Bioinformatics : use a database for data
Previously, I wrote about organising your file system to make the relationships between files that produce data, and files containing data more descriptive. One of the best tips I've been given, is to store all my data in a database. Regardless of what the data is, or how "mission critical". Here are some reasons to use a database, rather than files, to store your data.
Location independent You create a perl script that analyses file A. You later move file A. So you have to update your perl script with the new location. What if you've got a perl script that analyses file A, B, C etc. Or if you've moved the file several months ago, and you can't rember which is the one you need. Instead, if you have everything as tables in a database, you can pull the data, location independently. The database doesn't even need to be on your computer.
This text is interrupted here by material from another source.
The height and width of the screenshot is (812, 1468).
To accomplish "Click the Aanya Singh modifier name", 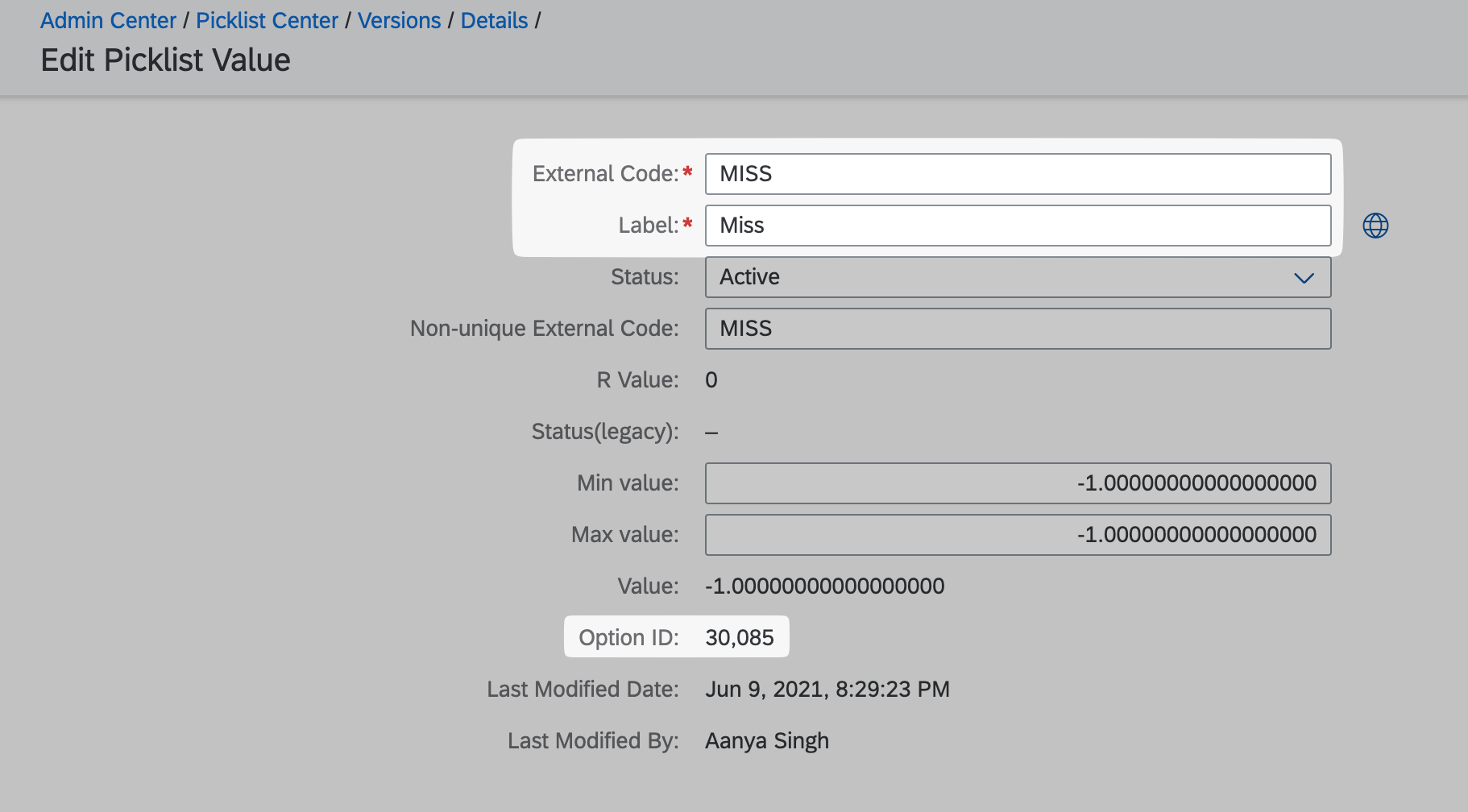I will click(x=766, y=741).
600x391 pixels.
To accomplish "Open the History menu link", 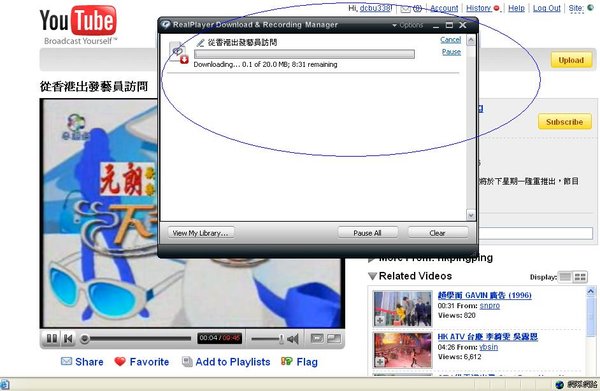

Databases are clean Unless they are XML, data files are messy. Missing commas. Too many commas. Blank lines at the end of file. Bizarre header lines. Binary data files are even worse, you'll need a library to parse it. Databases on the other hand are consistent - data is always stored the same way. Named columns in a named table. You'll always use the same methods to pull the data. You'll always use the same program to view the data
Easier to backup Obviously you backup regularly. If you use files to store your data, every time you create a new file you'll have to inform your backup application that the file needs to be included. On the other hand, databases can be saved into a single text. If you've 5, 10, or 20 tables in your database, everything can still be backed up into one file.
Relational meaning Relational data management is a huge topic and I'm not going into detail here. But a simple illustration is table for organisms and a table for sequences. Each sequence can referenced to the originating organism using SQL, and vice versa. A operation that would more difficult if the two data sets were in separate files.
Where to get started I personally use MySQL for my databases. Not for any particular technical reason, but because this is what I was taught using. I know that PostgreSQL is popular, HSQLDB also. As for tutorials, this page has a good explanation on different database types.